For the entries below, the expected answer is the line with "Click the Class E lightning bolt icon", the line with "Click the watchapedia-clone.vercel.app", and every line between them, exactly as written, and nothing more.

■ **Material shown**:
<<<<

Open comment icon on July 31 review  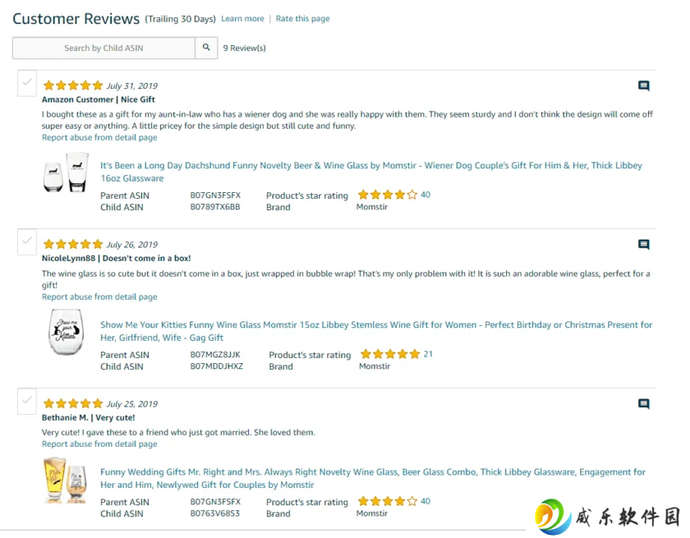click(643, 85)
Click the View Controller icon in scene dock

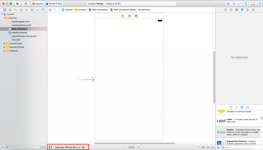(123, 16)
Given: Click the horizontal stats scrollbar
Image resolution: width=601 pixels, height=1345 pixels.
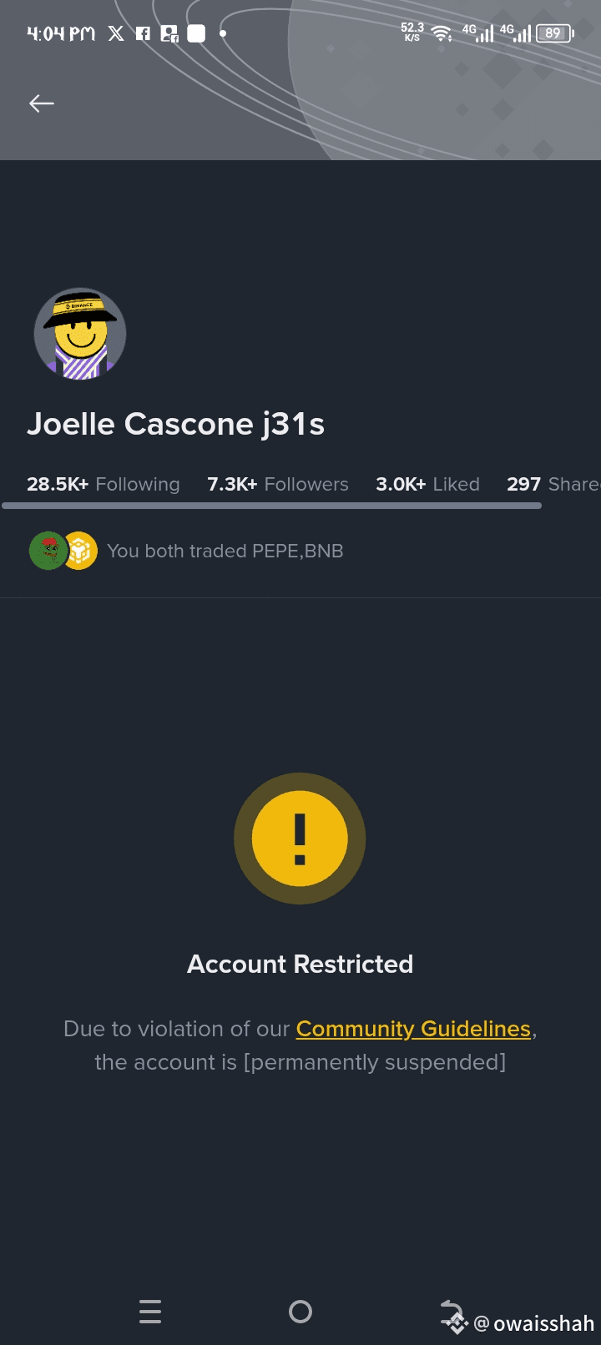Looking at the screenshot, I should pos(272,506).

>>>>
<<<<

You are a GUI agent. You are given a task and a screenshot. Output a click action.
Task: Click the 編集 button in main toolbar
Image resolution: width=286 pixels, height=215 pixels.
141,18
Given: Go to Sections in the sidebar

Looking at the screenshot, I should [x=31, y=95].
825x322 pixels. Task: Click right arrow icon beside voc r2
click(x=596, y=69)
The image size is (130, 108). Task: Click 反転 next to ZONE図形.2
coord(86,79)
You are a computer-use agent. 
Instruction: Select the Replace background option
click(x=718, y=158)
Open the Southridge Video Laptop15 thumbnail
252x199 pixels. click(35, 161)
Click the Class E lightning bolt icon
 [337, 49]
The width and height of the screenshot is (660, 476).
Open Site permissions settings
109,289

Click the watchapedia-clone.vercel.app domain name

>>>>
<<<<

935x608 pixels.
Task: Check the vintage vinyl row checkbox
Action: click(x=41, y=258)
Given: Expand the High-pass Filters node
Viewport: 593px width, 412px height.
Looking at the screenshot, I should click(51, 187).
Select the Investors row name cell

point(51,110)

>>>>

■ **Solution to this exercise**:
Click the Class E lightning bolt icon
 [337, 49]
The width and height of the screenshot is (660, 476).
Open Site permissions settings
109,289

Click the watchapedia-clone.vercel.app domain name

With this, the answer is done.